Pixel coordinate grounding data
+--

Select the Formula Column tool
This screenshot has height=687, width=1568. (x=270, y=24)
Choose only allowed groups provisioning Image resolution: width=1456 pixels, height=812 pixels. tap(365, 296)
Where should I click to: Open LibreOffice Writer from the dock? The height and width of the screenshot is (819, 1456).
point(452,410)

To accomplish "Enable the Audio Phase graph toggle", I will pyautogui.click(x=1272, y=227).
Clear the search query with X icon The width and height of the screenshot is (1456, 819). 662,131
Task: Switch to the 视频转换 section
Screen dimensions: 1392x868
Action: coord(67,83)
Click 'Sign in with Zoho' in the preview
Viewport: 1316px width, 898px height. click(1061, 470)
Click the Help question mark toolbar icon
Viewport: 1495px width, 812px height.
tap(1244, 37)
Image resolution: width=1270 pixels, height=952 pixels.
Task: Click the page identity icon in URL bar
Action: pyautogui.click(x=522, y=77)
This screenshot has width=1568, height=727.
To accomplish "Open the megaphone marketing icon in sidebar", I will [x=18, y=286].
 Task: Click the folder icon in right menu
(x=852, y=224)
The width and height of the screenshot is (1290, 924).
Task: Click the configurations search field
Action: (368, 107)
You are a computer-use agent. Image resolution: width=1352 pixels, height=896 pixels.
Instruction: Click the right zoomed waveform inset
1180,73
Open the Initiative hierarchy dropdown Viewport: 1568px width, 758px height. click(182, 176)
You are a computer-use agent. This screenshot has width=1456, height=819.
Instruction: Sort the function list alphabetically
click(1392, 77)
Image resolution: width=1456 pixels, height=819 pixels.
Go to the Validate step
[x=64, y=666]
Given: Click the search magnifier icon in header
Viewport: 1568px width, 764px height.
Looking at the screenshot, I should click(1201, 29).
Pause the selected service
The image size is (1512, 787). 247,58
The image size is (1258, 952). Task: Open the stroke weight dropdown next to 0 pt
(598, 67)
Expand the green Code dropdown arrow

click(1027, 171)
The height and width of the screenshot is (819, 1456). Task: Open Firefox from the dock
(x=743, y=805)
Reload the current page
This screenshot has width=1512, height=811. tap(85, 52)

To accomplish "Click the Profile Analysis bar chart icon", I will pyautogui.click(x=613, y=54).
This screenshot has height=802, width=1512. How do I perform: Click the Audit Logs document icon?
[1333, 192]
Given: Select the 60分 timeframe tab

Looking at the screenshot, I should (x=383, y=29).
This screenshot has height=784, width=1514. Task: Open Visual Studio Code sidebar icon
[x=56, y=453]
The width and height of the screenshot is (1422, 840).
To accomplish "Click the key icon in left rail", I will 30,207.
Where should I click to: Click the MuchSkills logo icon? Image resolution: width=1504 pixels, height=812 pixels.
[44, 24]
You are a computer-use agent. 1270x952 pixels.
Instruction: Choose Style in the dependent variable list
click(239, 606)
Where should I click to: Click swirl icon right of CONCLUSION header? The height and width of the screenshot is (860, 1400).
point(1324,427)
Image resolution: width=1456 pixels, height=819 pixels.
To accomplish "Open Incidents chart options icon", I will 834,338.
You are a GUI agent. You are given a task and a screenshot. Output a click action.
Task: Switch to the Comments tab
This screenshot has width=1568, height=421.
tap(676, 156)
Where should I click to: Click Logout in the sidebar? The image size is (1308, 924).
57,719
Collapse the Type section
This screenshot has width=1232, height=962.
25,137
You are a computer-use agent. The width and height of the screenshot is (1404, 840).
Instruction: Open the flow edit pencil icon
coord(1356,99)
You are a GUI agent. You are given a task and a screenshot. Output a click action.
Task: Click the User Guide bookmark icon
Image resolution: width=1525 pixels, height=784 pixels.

+--

**TASK ITEM**
Write all the records out again. Nothing may differ from the original.

**RESPONSE BELOW**
Select the Formula Column tool
This screenshot has height=687, width=1568. (x=270, y=24)
Choose only allowed groups provisioning Image resolution: width=1456 pixels, height=812 pixels. tap(365, 296)
Where should I click to: Open LibreOffice Writer from the dock? The height and width of the screenshot is (819, 1456).
point(452,410)

To accomplish "Enable the Audio Phase graph toggle", I will pyautogui.click(x=1272, y=227).
Clear the search query with X icon The width and height of the screenshot is (1456, 819). 662,131
Task: Switch to the 视频转换 section
Screen dimensions: 1392x868
Action: coord(67,83)
Click 'Sign in with Zoho' in the preview
Viewport: 1316px width, 898px height. click(1061, 470)
Click the Help question mark toolbar icon
Viewport: 1495px width, 812px height.
tap(1244, 37)
Image resolution: width=1270 pixels, height=952 pixels.
Task: Click the page identity icon in URL bar
Action: pyautogui.click(x=522, y=77)
This screenshot has width=1568, height=727.
To accomplish "Open the megaphone marketing icon in sidebar", I will [x=18, y=286].
 Task: Click the folder icon in right menu
(x=852, y=224)
The width and height of the screenshot is (1290, 924).
Task: Click the configurations search field
Action: (368, 107)
You are a computer-use agent. Image resolution: width=1352 pixels, height=896 pixels.
Instruction: Click the right zoomed waveform inset
1180,73
Open the Initiative hierarchy dropdown Viewport: 1568px width, 758px height. click(182, 176)
You are a computer-use agent. This screenshot has width=1456, height=819.
Instruction: Sort the function list alphabetically
click(1392, 77)
Image resolution: width=1456 pixels, height=819 pixels.
Go to the Validate step
[x=64, y=666]
Given: Click the search magnifier icon in header
Viewport: 1568px width, 764px height.
Looking at the screenshot, I should click(1201, 29).
Pause the selected service
The image size is (1512, 787). 247,58
The image size is (1258, 952). Task: Open the stroke weight dropdown next to 0 pt
(598, 67)
Expand the green Code dropdown arrow

click(1027, 171)
The height and width of the screenshot is (819, 1456). Task: Open Firefox from the dock
(x=743, y=805)
Reload the current page
This screenshot has width=1512, height=811. tap(85, 52)

To accomplish "Click the Profile Analysis bar chart icon", I will pyautogui.click(x=613, y=54).
This screenshot has height=802, width=1512. How do I perform: Click the Audit Logs document icon?
[1333, 192]
Given: Select the 60分 timeframe tab

Looking at the screenshot, I should (x=383, y=29).
This screenshot has height=784, width=1514. Task: Open Visual Studio Code sidebar icon
[x=56, y=453]
The width and height of the screenshot is (1422, 840).
To accomplish "Click the key icon in left rail", I will 30,207.
Where should I click to: Click the MuchSkills logo icon? Image resolution: width=1504 pixels, height=812 pixels.
[44, 24]
You are a computer-use agent. 1270x952 pixels.
Instruction: Choose Style in the dependent variable list
click(239, 606)
Where should I click to: Click swirl icon right of CONCLUSION header? The height and width of the screenshot is (860, 1400).
point(1324,427)
Image resolution: width=1456 pixels, height=819 pixels.
To accomplish "Open Incidents chart options icon", I will 834,338.
You are a GUI agent. You are given a task and a screenshot. Output a click action.
Task: Switch to the Comments tab
This screenshot has width=1568, height=421.
tap(676, 156)
Where should I click to: Click Logout in the sidebar? The image size is (1308, 924).
57,719
Collapse the Type section
This screenshot has width=1232, height=962.
25,137
You are a computer-use agent. The width and height of the screenshot is (1404, 840).
Instruction: Open the flow edit pencil icon
coord(1356,99)
You are a GUI agent. You are given a task and a screenshot. Output a click action.
Task: Click the User Guide bookmark icon
Image resolution: width=1525 pixels, height=784 pixels.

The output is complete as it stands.